Count the reviews!

7

Introduction and Credit

Imagine you're Amazon. Imagine you have a large number of products for which a lot of people have written reviews scoring 1-5 stars. Now you need to give your customers a summary for each product based on the simple product-scoring association. Because you're Amazon, time is money and as such you need to fit this into the smallest code possible because that's the code you can write the fastest.
Credit: This task appeared in 2014 in a programming mid-term exam in the functional programming course at my university and since then an example solution has been provided. I have the lecturer's and author's (same person) permission to post this question publicly.


Input

Your input will be a list of pairs of natural numbers, where the second value of each pair is always either 1, 2, 3, 4 or 5. Take the input using your preferred, generally accepted way.

Output

Your output will be a list of pairs of a number and a list of 5 numbers. Give the output using your preferred, generally accepted way.

What to do?

Given the (unsorted) list of product-id and scoring pairs, count for each product how often each score appears and return the amounts in the second list of the output pair at the appropriate position.
So for product #5 with 10x 1-star, 15x 2-star, 25x 3-star, 50x 4-star and 150x 5-star would result in the entry [5 [10 15 25 50 150]].

Potential Corner Cases

The input list may be empty in which case your output should be as well.
You don't need to consider the case where the input violates the above constraints.
You can safely assume all numbers to be representable by a signed 32-bit integer.
If you have no review(s) for a product (ie it doesn't appear in the output) it must not appear in the output either, i.e. 5x zeroes doesn't happen and can always be dropped.

Who wins?

This is so the shortest answer in bytes wins.
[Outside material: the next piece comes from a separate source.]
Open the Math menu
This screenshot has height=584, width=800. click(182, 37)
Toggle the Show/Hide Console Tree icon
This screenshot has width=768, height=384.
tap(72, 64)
Built-ins are allowed and standard rules apply.


Examples

Example input:

[(1,4),(2,5),(1,5),(1,1),(1,5),(1,4)]

Example corresponding output:

[
(1,[1, 0, 0, 2, 2]),
(2,[0, 0, 0, 0, 1])
]

Other test vectors:

[] -> []
[(1,1),(2,2),(3,3),(4,4),(5,5)] ->
[(1, [1,0,0,0,0]),(2, [0,1,0,0,0]),(3, [0,0,1,0,0]),(4, [0,0,0,1,0]),(5, [0,0,0,0,1])]

SEJPM

Posted 2016-12-05T21:15:55.670

Reputation: 3 203

Can / must we output a list of 5 zeros for product 2 if only products 1 are given in the input? Or can we assume that will never happen? – Luis Mendo – 2016-12-05T22:53:40.207

@LuisMendo if you have no reviews for a product "it doesn't exist". Or in another way: If you have no review then there's no way for you to tell product 2 or 3 or 4 is a thing and thus you can obviously leave it out. Also see the edit. – SEJPM – 2016-12-05T22:57:56.210

Would a JS object such as {"1":[1,0,0,2,2],"2":[0,0,0,0,1]} be a valid output? – Arnauld – 2016-12-06T00:15:22.323

@Arnauld well, you pair the item number with a list so it's OK. – SEJPM – 2016-12-06T08:52:12.850

Answers

2

MATL, 8 bytes

5B#uilZ?

Input format is a column array of products followed by a column array of scores:

[1; 2; 1; 1; 1; 1]
[4; 5; 5; 1; 5; 4]

Output format is a vertical array of products followed by a matrix of score occurrences:

1
2
1 0 0 2 2
0 0 0 0 1

Try it online!

Explanation

5B#u   % Implicitly input array of products. Push unique values and integer labels
       % of the input entries. So input [1; 3; 1; 1; 1] would give outputs [1; 3]
       % and [1; 2; 1; 1; 1]. The latter is lik the input but without "holes", i.e.
       % uses consecutive integers. This is required to avoid rows of zeros in the
       % result for non-existing intermediate products
i      % Input array of scores
l      % Push 1
Z?     % Build sparse matrix with those row indices, column indices, and value 1.
       % Implicitly display

Luis Mendo

Posted 2016-12-05T21:15:55.670

Reputation: 87 464

2

R, 64 bytes

function(m)`if`(length(m)>1,by(m[,2],m[,1],tabulate,n=5),list())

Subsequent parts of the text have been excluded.